§ DESCRIPTION OF THE TASK
Scan the entries below for the word "agent" and copy every line where it turns up.

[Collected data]
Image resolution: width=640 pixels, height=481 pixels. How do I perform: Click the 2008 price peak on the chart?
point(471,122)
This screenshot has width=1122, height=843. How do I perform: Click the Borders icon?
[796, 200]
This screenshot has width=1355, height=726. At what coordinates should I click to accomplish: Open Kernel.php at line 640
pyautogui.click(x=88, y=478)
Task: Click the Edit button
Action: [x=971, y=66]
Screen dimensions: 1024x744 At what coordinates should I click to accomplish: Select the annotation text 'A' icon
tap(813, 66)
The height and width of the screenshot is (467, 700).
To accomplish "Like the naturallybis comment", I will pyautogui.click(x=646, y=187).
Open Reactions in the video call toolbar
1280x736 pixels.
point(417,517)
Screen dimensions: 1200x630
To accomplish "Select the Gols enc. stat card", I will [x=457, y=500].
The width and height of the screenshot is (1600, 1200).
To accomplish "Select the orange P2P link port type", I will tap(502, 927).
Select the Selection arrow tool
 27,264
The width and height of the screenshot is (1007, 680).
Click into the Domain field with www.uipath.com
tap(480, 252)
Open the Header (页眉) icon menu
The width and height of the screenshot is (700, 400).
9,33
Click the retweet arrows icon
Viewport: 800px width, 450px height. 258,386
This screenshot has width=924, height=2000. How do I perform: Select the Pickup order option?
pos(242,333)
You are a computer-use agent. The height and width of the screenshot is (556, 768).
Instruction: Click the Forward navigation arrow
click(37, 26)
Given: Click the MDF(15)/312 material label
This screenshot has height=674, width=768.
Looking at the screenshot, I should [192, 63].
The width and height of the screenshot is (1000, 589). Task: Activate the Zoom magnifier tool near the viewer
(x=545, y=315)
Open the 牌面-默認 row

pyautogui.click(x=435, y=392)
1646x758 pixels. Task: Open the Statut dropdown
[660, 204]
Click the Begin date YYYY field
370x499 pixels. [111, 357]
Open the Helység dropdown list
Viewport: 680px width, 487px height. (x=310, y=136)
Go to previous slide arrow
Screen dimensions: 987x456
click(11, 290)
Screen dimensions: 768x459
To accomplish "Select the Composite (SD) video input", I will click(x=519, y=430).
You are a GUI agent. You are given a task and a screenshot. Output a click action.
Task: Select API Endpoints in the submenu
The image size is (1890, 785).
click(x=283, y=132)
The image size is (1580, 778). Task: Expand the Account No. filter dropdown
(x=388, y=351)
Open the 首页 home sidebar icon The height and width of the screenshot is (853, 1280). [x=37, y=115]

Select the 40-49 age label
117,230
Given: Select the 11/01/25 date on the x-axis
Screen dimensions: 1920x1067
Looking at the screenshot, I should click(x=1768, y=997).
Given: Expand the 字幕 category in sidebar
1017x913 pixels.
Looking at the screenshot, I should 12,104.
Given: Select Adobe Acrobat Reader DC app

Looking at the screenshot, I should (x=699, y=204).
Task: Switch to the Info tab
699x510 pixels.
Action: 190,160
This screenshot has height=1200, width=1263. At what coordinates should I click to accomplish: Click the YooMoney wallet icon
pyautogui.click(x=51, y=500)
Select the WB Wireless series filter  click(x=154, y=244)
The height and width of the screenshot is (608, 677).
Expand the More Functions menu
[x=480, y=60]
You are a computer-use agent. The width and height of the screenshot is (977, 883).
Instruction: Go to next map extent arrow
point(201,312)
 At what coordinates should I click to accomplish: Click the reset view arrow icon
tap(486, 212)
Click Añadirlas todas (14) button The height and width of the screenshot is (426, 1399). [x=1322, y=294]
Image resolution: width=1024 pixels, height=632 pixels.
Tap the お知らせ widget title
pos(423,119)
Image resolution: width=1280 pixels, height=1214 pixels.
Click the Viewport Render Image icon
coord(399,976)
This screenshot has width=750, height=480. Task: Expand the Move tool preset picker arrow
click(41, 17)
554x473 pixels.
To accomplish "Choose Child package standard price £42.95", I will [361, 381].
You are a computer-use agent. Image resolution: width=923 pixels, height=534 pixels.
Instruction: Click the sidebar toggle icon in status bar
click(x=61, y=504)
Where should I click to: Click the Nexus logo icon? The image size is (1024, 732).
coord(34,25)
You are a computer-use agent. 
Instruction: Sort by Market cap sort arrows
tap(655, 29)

§ SOLUTION FOR THIS PROBLEM
You are a computer-use agent. The height and width of the screenshot is (556, 768).
You are a GUI agent. You are given a task and a screenshot. Output a click action.
You are a computer-use agent. The width and height of the screenshot is (977, 883).
You are a computer-use agent. Image resolution: width=923 pixels, height=534 pixels.
You are a computer-use agent. 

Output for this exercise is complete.